**Try it:**
List each specialty that the abstract below on electroconvulsive therapy in pregnancy names as part of the multidisciplinary team.

**Page extract:**
-*-

Electroconvulsive Therapy in Pregnancy: Safety, Best Practices, and Barriers to Care.

Published

Journal Article (Review)

Importance: Approximately 10% to 16% of women meet diagnostic criteria for depression during pregnancy. Untreated maternal depression is associated with adverse pregnancy outcomes including premature birth, low birth weight, and fetal growth restriction. objective: The aim of this study is to review the current safety data on electroconvulsive therapy (ECT) in pregnancy and provide guidance to clinicians on the role of ECT in pregnancy and the special considerations for its use in our population. Evidence Acquisition: We reviewed 4 meta-analyses on the use of ECT in pregnancy as well as the source material (case series, etc) for these meta-analyses. We reviewed the official position statements on ECT in pregnancy from obstetric and psychiatric governing bodies as well as clinical best practice information from practitioners of ECT in pregnancy. Results: Electroconvulsive therapy may be underutilized due to stigma and lack of access for these women. Rates of ECT use in pregnancy are difficult to determine. There are physiologic differences in pregnancy that merit additional attention during ECT, including increased risk of aspiration, concern for aortocaval compression, and the possibility of fetal heart rate changes associated with prolonged seizure activity. Serious adverse outcomes associated with ECT use in pregnancy are rare. Conclusions and Relevance: Electroconvulsive therapy is a highly effective and safe treatment modality for unipolar depression, bipolar disorder, schizophrenia, and other psychiatric illnesses. Electroconvulsive therapy treatment in pregnancy requires a multidisciplinary team approach with obstetrics, maternal-fetal medicine, psychiatry, and anesthesiology, but is overall felt to be safe and effective.

-*-

**Information shown:**
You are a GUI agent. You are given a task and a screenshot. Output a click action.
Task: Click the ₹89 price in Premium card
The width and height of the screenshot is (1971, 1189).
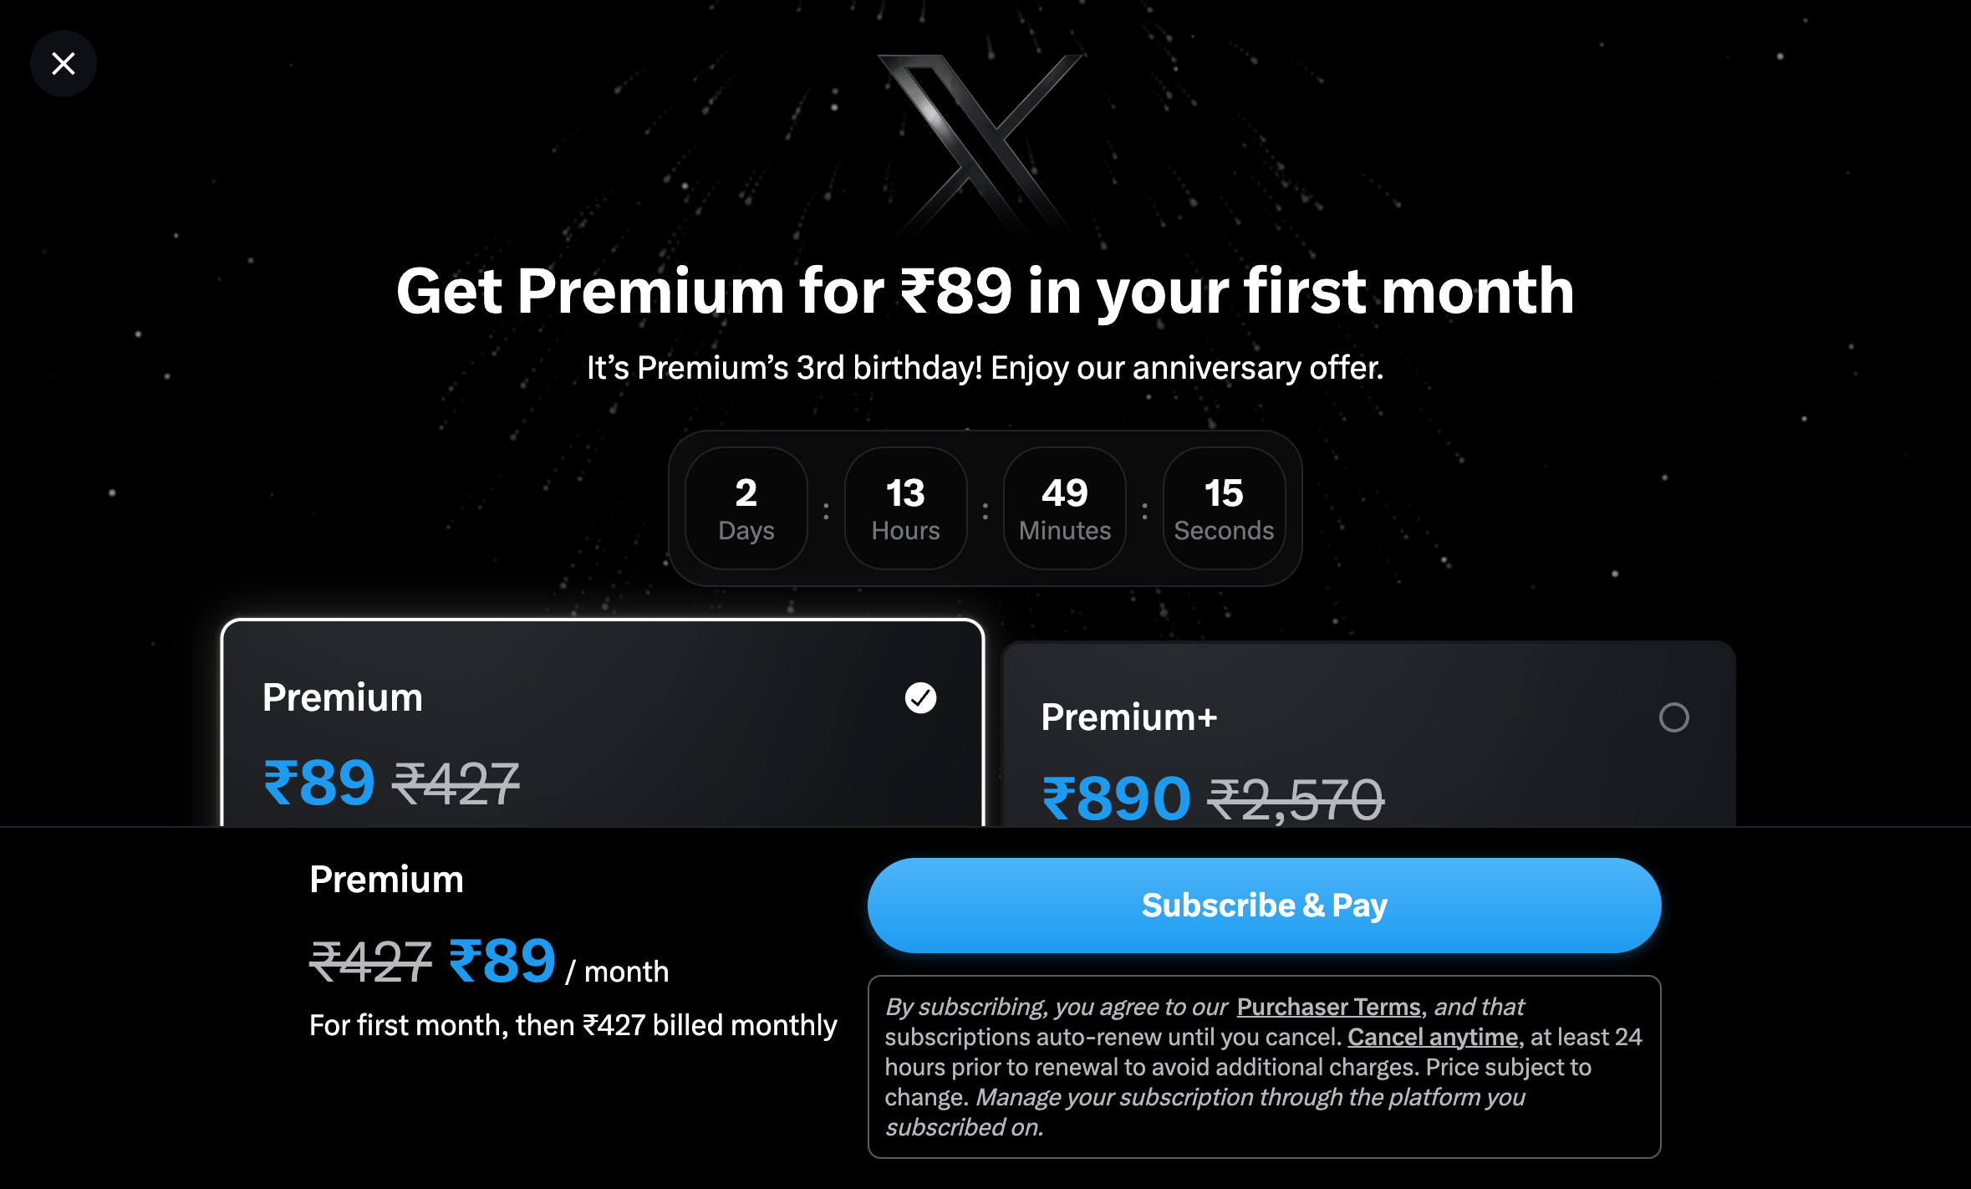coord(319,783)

-*-

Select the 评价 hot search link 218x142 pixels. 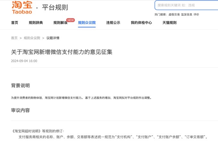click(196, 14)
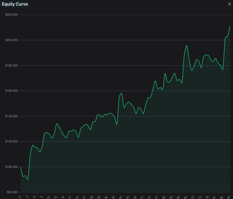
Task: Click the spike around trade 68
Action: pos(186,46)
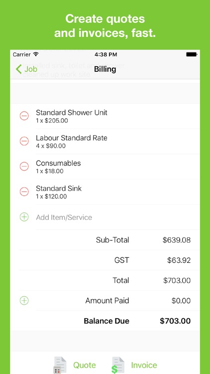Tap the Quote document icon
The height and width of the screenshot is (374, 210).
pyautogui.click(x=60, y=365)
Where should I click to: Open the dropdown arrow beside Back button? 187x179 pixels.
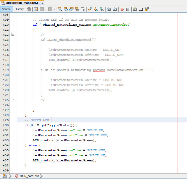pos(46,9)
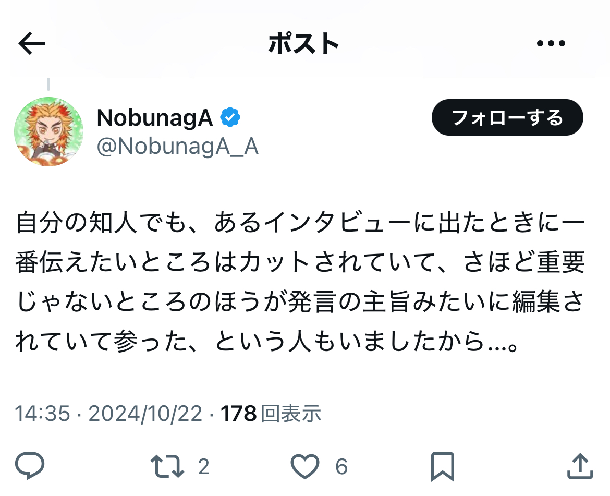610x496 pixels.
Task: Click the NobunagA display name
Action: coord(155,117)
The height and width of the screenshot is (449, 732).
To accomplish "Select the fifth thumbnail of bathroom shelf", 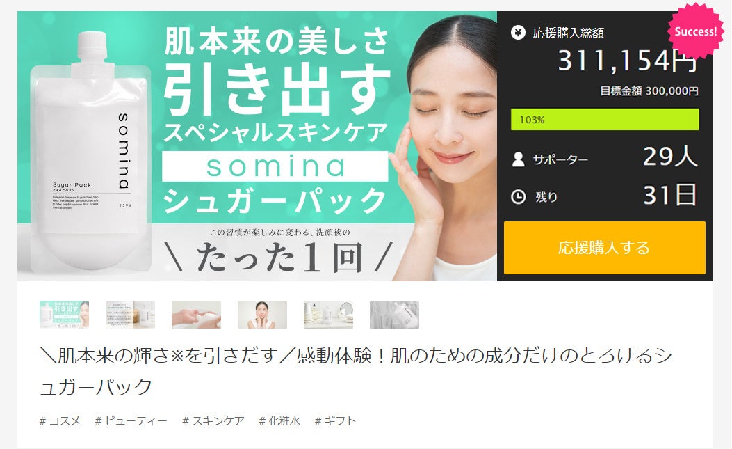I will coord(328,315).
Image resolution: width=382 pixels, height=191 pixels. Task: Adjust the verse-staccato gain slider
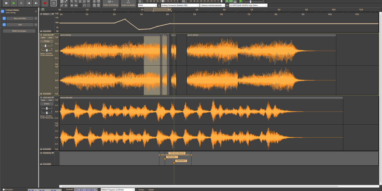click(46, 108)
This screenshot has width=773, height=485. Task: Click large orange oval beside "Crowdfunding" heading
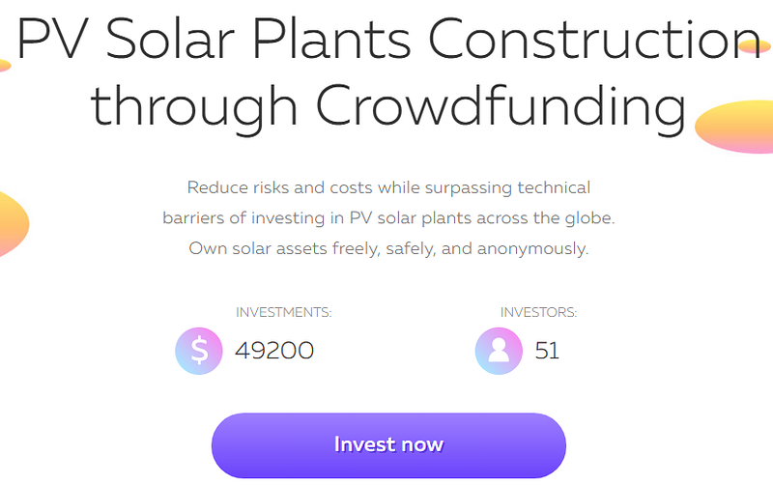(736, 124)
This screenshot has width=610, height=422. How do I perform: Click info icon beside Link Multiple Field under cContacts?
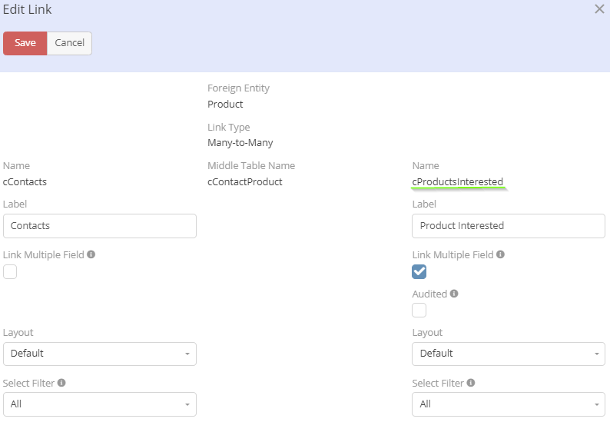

-*-

**Task solution:**
Obstetrics, maternal-fetal medicine, psychiatry, anesthesiology